* Work to complete *
Identify all lines in the listing that include the word "will", and copy them out.

* Recorded information *
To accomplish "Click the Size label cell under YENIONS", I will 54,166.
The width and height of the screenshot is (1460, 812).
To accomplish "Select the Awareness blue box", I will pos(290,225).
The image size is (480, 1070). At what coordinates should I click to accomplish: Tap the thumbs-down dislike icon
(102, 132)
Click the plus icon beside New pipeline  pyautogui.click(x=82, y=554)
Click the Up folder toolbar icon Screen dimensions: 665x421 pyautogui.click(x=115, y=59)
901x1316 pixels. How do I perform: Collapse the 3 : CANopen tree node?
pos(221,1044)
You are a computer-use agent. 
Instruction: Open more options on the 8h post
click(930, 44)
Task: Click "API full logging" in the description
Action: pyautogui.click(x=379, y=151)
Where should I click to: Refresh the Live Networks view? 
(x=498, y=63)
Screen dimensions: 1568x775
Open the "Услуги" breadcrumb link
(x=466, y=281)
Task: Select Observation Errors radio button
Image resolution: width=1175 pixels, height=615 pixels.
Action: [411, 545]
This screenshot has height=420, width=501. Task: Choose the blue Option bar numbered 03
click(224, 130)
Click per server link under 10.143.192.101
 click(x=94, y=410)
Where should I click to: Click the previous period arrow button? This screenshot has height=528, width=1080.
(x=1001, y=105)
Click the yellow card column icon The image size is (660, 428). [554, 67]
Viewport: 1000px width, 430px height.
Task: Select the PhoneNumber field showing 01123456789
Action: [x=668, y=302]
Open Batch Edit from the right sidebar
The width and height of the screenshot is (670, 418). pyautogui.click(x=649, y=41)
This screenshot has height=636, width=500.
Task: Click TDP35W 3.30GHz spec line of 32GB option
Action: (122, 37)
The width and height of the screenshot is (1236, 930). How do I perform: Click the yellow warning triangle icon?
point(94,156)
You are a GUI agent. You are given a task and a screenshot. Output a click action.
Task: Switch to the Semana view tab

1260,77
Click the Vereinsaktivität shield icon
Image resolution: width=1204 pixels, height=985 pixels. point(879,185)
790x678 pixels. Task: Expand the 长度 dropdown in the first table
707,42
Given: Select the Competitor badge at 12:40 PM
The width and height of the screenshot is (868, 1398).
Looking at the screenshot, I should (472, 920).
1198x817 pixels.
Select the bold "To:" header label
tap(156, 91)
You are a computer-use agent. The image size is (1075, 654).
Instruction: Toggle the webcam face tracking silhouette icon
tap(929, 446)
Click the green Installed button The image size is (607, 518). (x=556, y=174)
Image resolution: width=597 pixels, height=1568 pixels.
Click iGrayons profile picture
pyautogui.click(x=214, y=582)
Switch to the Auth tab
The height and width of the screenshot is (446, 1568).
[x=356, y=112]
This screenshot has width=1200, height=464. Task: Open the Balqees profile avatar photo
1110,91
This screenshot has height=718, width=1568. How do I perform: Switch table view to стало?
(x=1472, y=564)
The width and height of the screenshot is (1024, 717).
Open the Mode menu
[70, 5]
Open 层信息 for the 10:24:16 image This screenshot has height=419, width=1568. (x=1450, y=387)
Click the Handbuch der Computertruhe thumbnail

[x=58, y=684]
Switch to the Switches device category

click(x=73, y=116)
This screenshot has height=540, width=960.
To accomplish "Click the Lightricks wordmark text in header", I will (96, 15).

* Answer to this task *
To accomplish "Click the Size label cell under YENIONS", I will 54,166.
To accomplish "Select the Awareness blue box", I will pos(290,225).
To accomplish "Click the Lightricks wordmark text in header", I will (96, 15).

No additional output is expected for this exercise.